Si je ferme les yeux, je revois parfaitement les traits de l’homme que j’aime.

Son visage est aussi tranquille qu’une lune qui se mire dans le bassin du château quand la nuit est pure et les étoiles brillantes. Il n’y a aucune cassure, aucune brisure, aucune aspérité qui sont la marque des caractères jaloux, emportés ou ombrageux. Non, le soleil de ma vie m’a réchauffée, moi, la petite provinciale naïve, ignorant tout des rouages mystérieux qui président aux mouvements des corps célestes. Il m’a attirée à lui sans même s’en rendre compte, comme l’astre du jour, indifférent, retient les planètes inférieures en une course circulaire autour de sa splendeur. Durant cet étrange ballet aérien, contre toute attente, le Feu a fini par trouver quelque charme à un petit et obscur satellite. Celui-ci, sans crainte de se consumer en s’approchant trop près de cet auguste amant, a répondu à ses avances. Je n’en rougis pas. Mon amour est sincère et désintéressé.

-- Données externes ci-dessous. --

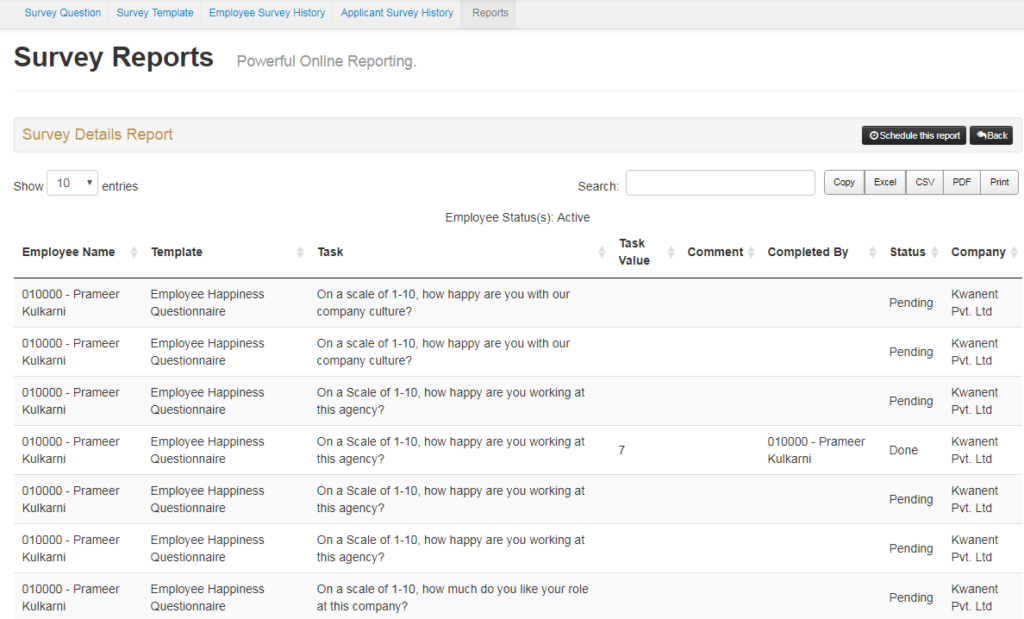Sort the Status column

935,252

Alors oui, il a le visage rond. Il ne pourra pas s’en départir, même entre les dents de ces heures cruelles et funestes. Mais son front est large et noble, harmonieusement galbé, doux sous mes baisers. Quand je partage sa couche, j’aime à caresser ses cheveux d’or soyeux, souples et parfumés. Rares sont les moments où il peut se permettre de les laisser ainsi librement flotter. Pourtant ils transfigurent son visage et le rendent plus jeune, moins lointain, plus humain enfin. Telle est la marche de ce siècle où tout doit obéir à des codes contraignants. Bien que je tremble pour lui et pour nous, je forme en secret des voeux pour que le vent de liberté qui souffle aujourd’hui sur le royaume allège le poids des chaînes, visibles ou invisibles, qui mordent nos chevilles et muraillent nos âmes. L’Amour ne nous rend pas forcément aveugle à ce qui nous entoure même si l’objet aimé demeure le centre de notre existence.

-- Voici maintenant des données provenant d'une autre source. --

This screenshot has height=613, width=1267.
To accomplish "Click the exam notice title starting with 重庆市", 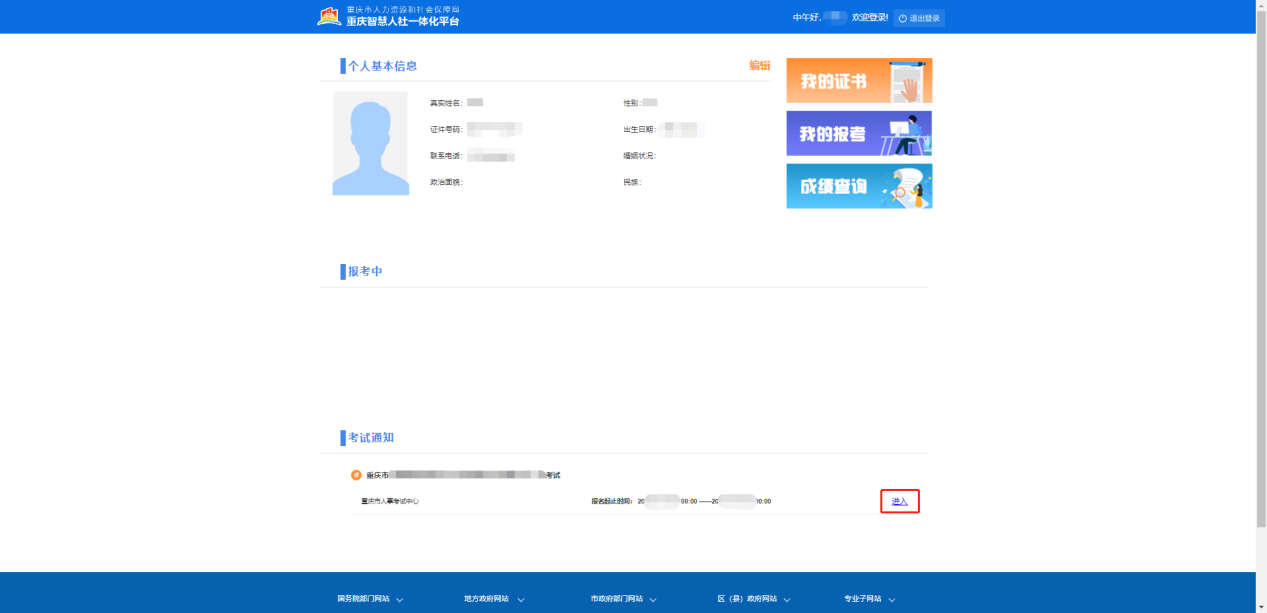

Sous des sourcils affirmés, ses yeux ont la couleur du bleu de porcelaine, doux et pâle. Ils ont une douceur alanguie et presque féminine, ce qui a aussi contribué à accréditer la fable que celui que j’aime est faible et dominé par son épouse. Mais je peux à présent révéler ce que je voyais, moi, dans ces yeux, alors que mon destin avance désormais à grands pas. A la lumière chaude des chandelles qui brûlaient au coeur de nos nuits trop courtes, ils s’enténébraient de désir juste avant que le brûlot du plaisir ne les rende plus lumineux qu’un soleil de minuit. Alors ses paupières se refermaient pudiquement sur des vestiges humides.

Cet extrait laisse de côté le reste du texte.